Code every open-ended response by theme. Report frequencies and exemplar quotes side by side. Flag the responses that contradict the headline number for closer reading.

Decides whether qualitative data complements or contradicts the numbers. Coded text is evidence; pulled quotes are marketing.

How to compare participant subgroups

Aggregation hides the gaps a funder is increasingly trying to surface.

Broken

One average across all participants. Report a single percentage. Subgroup variation gets averaged into the headline number.

Working

Segment by entry baseline, demographic group, and program track. Report change for each segment. Note where the gains were uneven and what the program plans to learn from it.

Decides whether equity gaps are visible or hidden. Funders increasingly fund programs that surface them honestly.

The compounding effect

The first row controls every other row. Define success as outputs and the rest of the system collects activity data. Define it as outcomes and the rest of the system has to collect change data, requires persistent IDs, requires follow-up windows, and surfaces subgroup variation. The decisions are not independent; they compound.

A worked example

An after-school literacy program reports to a community foundation

Three sites. Two hundred and forty K-3 students enrolled across a nine-month cohort. The grant was made on the basis of a literacy outcome, not a session count. This walks through what the program actually did with its data and what the funder report eventually showed.

"We had attendance numbers from day one. Three thousand eight hundred sessions delivered, two hundred and forty kids enrolled, completion rate above eighty percent. Clean numbers, every funder loved them. The problem was the foundation kept asking whether reading scores actually moved. We had pre-tests in a Google Form, post-tests in a different Google Form, parent narratives in a Word document, and teacher notes in a shared drive. Nothing connected back to the same student."
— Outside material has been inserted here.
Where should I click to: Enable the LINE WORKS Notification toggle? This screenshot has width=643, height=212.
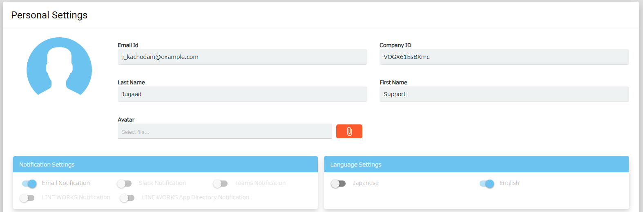tap(27, 198)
After-school literacy program lead, end of cohort one, before redesigning the data system

The two axes the report had to bind

Quantitative axis

DIBELS reading scores at entry, mid, and exit

A standardized literacy assessment scored at three points in the program cycle. Each score belongs to one student, identified by a persistent participant ID assigned at first contact. The same ID carries through to the six-month follow-up.

Bound at collection, not at report time

Qualitative axis

Parent and teacher narratives about reading at home and engagement in class

Open-ended responses from parents and teachers each cycle. Coded by theme: home reading frequency, library use, classroom participation, parent confidence. Linked to the same participant ID so quotes attach to scores.
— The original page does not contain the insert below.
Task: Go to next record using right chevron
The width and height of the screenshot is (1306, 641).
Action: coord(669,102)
What Sopact Sense produced

Matched longitudinal records

Each student's pre, mid, post, and six-month scores under one ID. The funder report opened with a class-of-2026 chart showing change for each cohort segment.

Reading-level gain by entry quartile

Students entering below grade level showed larger gains than already-proficient peers. The report named both numbers; the foundation funded a follow-on cohort because of the equity surfacing.

Qualitative themes linked to score gains

Parents reporting "reads aloud at home now" appeared disproportionately in the largest-gain quartile. The exemplar quotes attached to actual student records, not a generic anonymous story.

A funder-ready dashboard

One link, refreshed in real time, replaced the quarterly spreadsheet email. The foundation program officer built her board memo from the same source.

Why the previous toolset fell short

CSV exports across two systems

Pre-test in one Google Form, post-test in another. Reconciliation by hand. The two hundred and forty rows turned into one hundred and seventy-three matched pairs after deduplication; the rest were lost to typos.

Qualitative trapped in document files

Parent narratives lived in a shared drive, teacher notes in another. Nobody coded them. The funder report carried two pulled quotes selected for emotional impact, not for representativeness.

No link between teacher narratives and student gains

The qualitative axis and the quantitative axis lived in different files. The report could not say which themes co-occurred with the largest reading gains because the data was never joined.

Manual reconciliation as a recurring tax

Each reporting cycle started with a week of someone matching records by hand. The cost was paid every cycle. By cohort three, the program officer had stopped asking for the qualitative side; the cost of producing it had become its own deterrent.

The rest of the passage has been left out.